Requirement: Would you repeat each of the lines below exactly?

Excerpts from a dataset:
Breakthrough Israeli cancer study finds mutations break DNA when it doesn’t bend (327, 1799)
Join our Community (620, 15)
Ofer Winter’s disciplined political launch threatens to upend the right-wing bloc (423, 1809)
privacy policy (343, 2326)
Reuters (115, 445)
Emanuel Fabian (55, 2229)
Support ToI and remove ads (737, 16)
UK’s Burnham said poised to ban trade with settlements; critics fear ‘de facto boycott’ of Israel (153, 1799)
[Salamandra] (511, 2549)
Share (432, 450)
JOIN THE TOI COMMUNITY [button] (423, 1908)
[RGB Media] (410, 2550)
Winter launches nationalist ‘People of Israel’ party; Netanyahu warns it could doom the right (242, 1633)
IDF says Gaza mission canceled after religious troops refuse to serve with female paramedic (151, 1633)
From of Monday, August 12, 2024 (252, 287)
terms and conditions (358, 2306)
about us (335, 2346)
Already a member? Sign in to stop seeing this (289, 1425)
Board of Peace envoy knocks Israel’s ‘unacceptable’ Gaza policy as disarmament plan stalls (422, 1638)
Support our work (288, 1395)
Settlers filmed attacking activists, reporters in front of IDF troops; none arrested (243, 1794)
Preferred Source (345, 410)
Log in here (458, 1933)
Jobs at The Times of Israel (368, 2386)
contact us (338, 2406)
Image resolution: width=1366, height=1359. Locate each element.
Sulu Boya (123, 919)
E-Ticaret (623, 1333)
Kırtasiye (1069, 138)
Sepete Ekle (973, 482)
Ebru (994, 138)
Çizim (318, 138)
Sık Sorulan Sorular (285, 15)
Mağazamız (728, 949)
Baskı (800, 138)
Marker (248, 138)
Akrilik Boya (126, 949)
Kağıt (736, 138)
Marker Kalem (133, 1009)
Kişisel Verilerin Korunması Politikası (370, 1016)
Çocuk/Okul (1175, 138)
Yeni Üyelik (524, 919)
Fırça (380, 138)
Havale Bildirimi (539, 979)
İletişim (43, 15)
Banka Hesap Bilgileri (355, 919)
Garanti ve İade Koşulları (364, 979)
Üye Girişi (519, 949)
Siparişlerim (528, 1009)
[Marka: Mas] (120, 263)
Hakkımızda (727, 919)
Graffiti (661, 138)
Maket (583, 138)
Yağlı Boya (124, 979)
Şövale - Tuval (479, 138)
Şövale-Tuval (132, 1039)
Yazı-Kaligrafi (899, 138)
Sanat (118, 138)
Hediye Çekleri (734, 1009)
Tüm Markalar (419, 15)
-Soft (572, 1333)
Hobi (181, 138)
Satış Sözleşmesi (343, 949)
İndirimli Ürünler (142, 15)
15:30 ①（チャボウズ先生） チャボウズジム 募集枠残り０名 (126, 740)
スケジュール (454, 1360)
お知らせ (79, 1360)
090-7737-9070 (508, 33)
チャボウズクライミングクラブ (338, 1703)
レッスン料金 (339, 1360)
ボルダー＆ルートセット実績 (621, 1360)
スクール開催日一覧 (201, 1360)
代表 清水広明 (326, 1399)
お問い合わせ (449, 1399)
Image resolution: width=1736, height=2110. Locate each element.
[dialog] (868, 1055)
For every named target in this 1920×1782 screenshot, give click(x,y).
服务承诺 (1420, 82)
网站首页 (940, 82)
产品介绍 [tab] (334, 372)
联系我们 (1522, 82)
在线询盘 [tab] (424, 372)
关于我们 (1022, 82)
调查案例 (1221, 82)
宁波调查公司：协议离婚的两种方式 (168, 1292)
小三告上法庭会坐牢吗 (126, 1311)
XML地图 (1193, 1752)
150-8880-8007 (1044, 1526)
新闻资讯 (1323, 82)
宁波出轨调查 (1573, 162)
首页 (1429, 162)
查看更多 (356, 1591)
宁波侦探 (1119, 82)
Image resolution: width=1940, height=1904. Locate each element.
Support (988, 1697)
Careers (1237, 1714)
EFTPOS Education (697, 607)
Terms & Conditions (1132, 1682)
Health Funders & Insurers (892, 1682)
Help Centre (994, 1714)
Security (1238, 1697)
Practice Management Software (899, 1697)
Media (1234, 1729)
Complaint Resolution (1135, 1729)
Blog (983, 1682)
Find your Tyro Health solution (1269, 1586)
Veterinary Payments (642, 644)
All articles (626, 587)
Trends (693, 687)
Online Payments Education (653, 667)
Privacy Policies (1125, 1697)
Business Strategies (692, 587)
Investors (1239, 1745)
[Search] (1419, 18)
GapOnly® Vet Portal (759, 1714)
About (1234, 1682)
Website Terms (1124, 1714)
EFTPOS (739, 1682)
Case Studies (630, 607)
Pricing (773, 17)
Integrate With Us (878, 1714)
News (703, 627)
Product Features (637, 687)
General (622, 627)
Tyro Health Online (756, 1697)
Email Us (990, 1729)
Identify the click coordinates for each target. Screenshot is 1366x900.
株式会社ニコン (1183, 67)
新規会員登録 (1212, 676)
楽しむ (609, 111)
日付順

Response below:
Breakthrough Israeli cancer study finds mutations break DNA when it doesn’t bend (327, 1799)
Join our Community (620, 15)
Ofer Winter’s disciplined political launch threatens to upend the right-wing bloc (423, 1809)
privacy policy (343, 2326)
Reuters (115, 445)
Emanuel Fabian (55, 2229)
Support ToI and remove ads (737, 16)
UK’s Burnham said poised to ban trade with settlements; critics fear ‘de facto boycott’ of Israel (153, 1799)
[Salamandra] (511, 2549)
Share (432, 450)
JOIN THE TOI COMMUNITY [button] (423, 1908)
[RGB Media] (410, 2550)
Winter launches nationalist ‘People of Israel’ party; Netanyahu warns it could doom the right (242, 1633)
IDF says Gaza mission canceled after religious troops refuse to serve with female paramedic (151, 1633)
From of Monday, August 12, 2024 (252, 287)
terms and conditions (358, 2306)
about us (335, 2346)
Already a member? Sign in to stop seeing this (289, 1425)
Board of Peace envoy knocks Israel’s ‘unacceptable’ Gaza policy as disarmament plan stalls (422, 1638)
Support our work (288, 1395)
Settlers filmed attacking activists, reporters in front of IDF troops; none arrested (243, 1794)
Preferred Source (345, 410)
Log in here (458, 1933)
Jobs at The Times of Israel (368, 2386)
contact us (338, 2406)
Image resolution: width=1366, height=1359. Locate each element.
Sulu Boya (123, 919)
E-Ticaret (623, 1333)
Kırtasiye (1069, 138)
Sepete Ekle (973, 482)
Ebru (994, 138)
Çizim (318, 138)
Sık Sorulan Sorular (285, 15)
Mağazamız (728, 949)
Baskı (800, 138)
Marker (248, 138)
Akrilik Boya (126, 949)
Kağıt (736, 138)
Marker Kalem (133, 1009)
Kişisel Verilerin Korunması Politikası (370, 1016)
Çocuk/Okul (1175, 138)
Yeni Üyelik (524, 919)
Fırça (380, 138)
Havale Bildirimi (539, 979)
İletişim (43, 15)
Banka Hesap Bilgileri (355, 919)
Garanti ve İade Koşulları (364, 979)
Üye Girişi (519, 949)
Siparişlerim (528, 1009)
[Marka: Mas] (120, 263)
Hakkımızda (727, 919)
Graffiti (661, 138)
Maket (583, 138)
Yağlı Boya (124, 979)
Şövale - Tuval (479, 138)
Şövale-Tuval (132, 1039)
Yazı-Kaligrafi (899, 138)
Sanat (118, 138)
Hediye Çekleri (734, 1009)
Tüm Markalar (419, 15)
-Soft (572, 1333)
Hobi (181, 138)
Satış Sözleşmesi (343, 949)
İndirimli Ürünler (142, 15)
15:30 ①（チャボウズ先生） チャボウズジム 募集枠残り０名 (126, 740)
スケジュール (454, 1360)
お知らせ (79, 1360)
090-7737-9070 (508, 33)
チャボウズクライミングクラブ (338, 1703)
レッスン料金 (339, 1360)
ボルダー＆ルートセット実績 (621, 1360)
スクール開催日一覧 (201, 1360)
代表 清水広明 (326, 1399)
お問い合わせ (449, 1399)
Image resolution: width=1736, height=2110. Locate each element.
[dialog] (868, 1055)
For every named target in this 1920×1782 screenshot, give click(x,y).
服务承诺 (1420, 82)
网站首页 (940, 82)
产品介绍 [tab] (334, 372)
联系我们 (1522, 82)
在线询盘 [tab] (424, 372)
关于我们 (1022, 82)
调查案例 (1221, 82)
宁波调查公司：协议离婚的两种方式 (168, 1292)
小三告上法庭会坐牢吗 (126, 1311)
XML地图 (1193, 1752)
150-8880-8007 (1044, 1526)
新闻资讯 (1323, 82)
宁波出轨调查 (1573, 162)
首页 (1429, 162)
查看更多 (356, 1591)
宁波侦探 (1119, 82)
Image resolution: width=1940, height=1904. Locate each element.
Support (988, 1697)
Careers (1237, 1714)
EFTPOS Education (697, 607)
Terms & Conditions (1132, 1682)
Health Funders & Insurers (892, 1682)
Help Centre (994, 1714)
Security (1238, 1697)
Practice Management Software (899, 1697)
Media (1234, 1729)
Complaint Resolution (1135, 1729)
Blog (983, 1682)
Find your Tyro Health solution (1269, 1586)
Veterinary Payments (642, 644)
All articles (626, 587)
Trends (693, 687)
Online Payments Education (653, 667)
Privacy Policies (1125, 1697)
Business Strategies (692, 587)
Investors (1239, 1745)
[Search] (1419, 18)
GapOnly® Vet Portal (759, 1714)
About (1234, 1682)
Website Terms (1124, 1714)
EFTPOS (739, 1682)
Case Studies (630, 607)
Pricing (773, 17)
Integrate With Us (878, 1714)
News (703, 627)
Product Features (637, 687)
General (622, 627)
Tyro Health Online (756, 1697)
Email Us (990, 1729)
Identify the click coordinates for each target. Screenshot is 1366x900.
株式会社ニコン (1183, 67)
新規会員登録 (1212, 676)
楽しむ (609, 111)
日付順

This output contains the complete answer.